Desde bien pequeño recuerdo a mi tío trabajando. Trayectos de Bárcena a Silió siempre para ir a trabajar. Me encantaba aprovechar esos viajes para acompañarle, eran mis primeros viajes de independencia. Recuerdo sus ropas de trabajo de diferentes empresas, también recuerdo varios de sus compañeros de trabajo. Descubrí que Astorga era dulce, por los pasteles que traía regularmente cuando iba para allá a trabajar, siempre a trabajar.  Me gustaba escuchar sus historias sobre lo que estaban construyendo o sobre dónde lo hacían. Acabo de verme en su coche de copiloto, mientras saludaba a todo camión que cruzabamos y me contaba a donde se dirigia o de donde venía. Ese era su mundo y él lo disfrutaba con una pasión, que al menos a mi me contagiaba. Otro flash más, acabo de verle enseñándome a conducir hacia detrás sin girar la cabeza, solo con los espejos.

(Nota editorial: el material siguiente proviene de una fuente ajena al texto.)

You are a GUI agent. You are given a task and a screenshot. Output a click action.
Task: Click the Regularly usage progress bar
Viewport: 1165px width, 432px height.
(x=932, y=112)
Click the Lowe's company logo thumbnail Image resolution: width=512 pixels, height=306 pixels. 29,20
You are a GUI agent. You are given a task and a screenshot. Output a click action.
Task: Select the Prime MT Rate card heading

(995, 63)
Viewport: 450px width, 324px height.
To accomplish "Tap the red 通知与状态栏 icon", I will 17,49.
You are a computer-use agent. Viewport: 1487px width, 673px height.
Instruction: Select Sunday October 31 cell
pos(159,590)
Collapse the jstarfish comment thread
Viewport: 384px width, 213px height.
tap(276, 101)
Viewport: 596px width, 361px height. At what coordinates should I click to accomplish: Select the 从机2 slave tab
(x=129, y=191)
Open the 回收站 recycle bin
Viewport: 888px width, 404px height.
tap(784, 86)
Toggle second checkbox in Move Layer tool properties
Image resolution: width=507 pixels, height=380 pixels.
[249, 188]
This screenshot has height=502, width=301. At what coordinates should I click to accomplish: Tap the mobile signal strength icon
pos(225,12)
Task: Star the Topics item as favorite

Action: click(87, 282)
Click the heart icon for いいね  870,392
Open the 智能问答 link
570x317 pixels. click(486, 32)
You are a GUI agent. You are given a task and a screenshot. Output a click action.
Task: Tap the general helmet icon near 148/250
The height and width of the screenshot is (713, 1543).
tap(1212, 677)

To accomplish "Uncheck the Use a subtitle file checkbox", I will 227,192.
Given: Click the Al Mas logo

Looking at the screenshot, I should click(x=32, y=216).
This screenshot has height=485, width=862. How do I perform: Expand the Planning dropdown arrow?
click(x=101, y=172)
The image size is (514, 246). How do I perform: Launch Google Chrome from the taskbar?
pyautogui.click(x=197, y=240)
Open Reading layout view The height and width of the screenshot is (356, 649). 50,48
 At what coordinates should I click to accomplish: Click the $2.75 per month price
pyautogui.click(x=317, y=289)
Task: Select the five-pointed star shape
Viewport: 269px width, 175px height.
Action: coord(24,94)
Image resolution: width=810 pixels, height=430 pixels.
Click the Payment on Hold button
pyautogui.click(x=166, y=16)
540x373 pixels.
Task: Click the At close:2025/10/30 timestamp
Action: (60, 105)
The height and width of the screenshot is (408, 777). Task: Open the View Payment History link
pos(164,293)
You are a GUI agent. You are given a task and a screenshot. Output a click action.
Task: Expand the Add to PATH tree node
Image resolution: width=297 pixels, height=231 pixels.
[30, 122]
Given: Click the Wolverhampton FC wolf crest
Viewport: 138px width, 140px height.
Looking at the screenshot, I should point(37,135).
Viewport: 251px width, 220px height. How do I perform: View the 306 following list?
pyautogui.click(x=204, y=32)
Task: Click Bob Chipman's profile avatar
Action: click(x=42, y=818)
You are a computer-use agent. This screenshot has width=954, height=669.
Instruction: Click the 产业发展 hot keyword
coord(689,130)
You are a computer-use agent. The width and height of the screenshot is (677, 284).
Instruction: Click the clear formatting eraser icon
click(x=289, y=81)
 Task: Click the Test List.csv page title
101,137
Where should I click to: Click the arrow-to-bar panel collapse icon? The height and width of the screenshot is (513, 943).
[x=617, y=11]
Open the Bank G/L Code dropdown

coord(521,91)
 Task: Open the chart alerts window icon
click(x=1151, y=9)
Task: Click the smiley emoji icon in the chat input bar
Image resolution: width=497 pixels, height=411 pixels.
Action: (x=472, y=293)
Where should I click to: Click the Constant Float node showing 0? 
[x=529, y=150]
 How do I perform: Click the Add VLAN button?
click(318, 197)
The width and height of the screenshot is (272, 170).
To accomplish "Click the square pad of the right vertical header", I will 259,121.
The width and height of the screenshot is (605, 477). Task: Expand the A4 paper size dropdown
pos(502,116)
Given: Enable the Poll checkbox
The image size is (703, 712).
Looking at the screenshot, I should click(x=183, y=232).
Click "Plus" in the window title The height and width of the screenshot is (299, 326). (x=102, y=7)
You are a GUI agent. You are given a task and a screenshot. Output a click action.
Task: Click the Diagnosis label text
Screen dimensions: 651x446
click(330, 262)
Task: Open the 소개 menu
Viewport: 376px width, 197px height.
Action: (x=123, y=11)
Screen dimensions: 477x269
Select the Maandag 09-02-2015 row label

Vi varias veces como lucía las secuelas de pequeños accidentes, accidentes de trabajo, siempre de trabajo.

Ya crecido me gustaba observar las obras que me topaba para ver si le descubría en alguna. Muchas veces le vi, concentrado, atareado, trabajando, siempre trabajando. Pocas veces he visto a alguien gustar tanto de lo que hace, o hacia. Una profesión normal realizada de forma ejemplar.  El trabajo dignifica, y a algunos nos hace libres.

Tiene casi 60 sesenta años, y durante toda su vida estuvo trabajando, nunca le faltó, porqué trabajaba bien y gustaba de lo que hacía, así que siempre tuvo donde hacerlo. Toda su vida trabajó y ahora le dicen que debe parar, pues ya no tienen trabajo para él. Estoy seguro que pronto se ocupará de hacer aquello que tan bien hace y de lo que tanto disfruta: su trabajo, pero no puedo dejar de pensarlo. ¿Qué tipo de futuro nos espera en una sociedad que no premia a quiénes se dedicaron toda su vida a trabajar y encima lo hicieron bien?

¿Cómo puede ser que no haya lugar para un trabajador entregado, cualificado y experto? No he hablado aún con él, pero tengo que decírselo: has hecho un buen trabajo. Lo mejor que pudiste y lo que pasa no es tu culpa, hicieses lo que hiciese no hubiese cambiado nada. Por que se han hecho mal las cosas y se siguen haciendo y mientras nosotros sigamos aceptando seremos quiénes sigamos pagando.

¿Cuantos tios tengo ahora en mi país? ¿Cuantas personas llegan a la madurez de su vida, y no pueden hacer aquello que siempre hicieron y además hicieron bien? ¿Cuantos errores hemos aceptado para que pase esto? ¿ y abusos e irresponsabilidades? ¿hasta cuando vamos a aceptar? Mi tio tiene casi sesenta años, y ya no puede hacer lo que toda su vida hizo e hizo bien, trabajar.

Recuerdo que en mis primeros paseos en bici a veces me cruzaba con mi tio, entonces él siempre paraba, me saludaba y me decía que iba o venia de trabajar, siempre de trabajar. Hoy yo ya no voy en bici por Bárcena y él no viene, ni va a trabajar.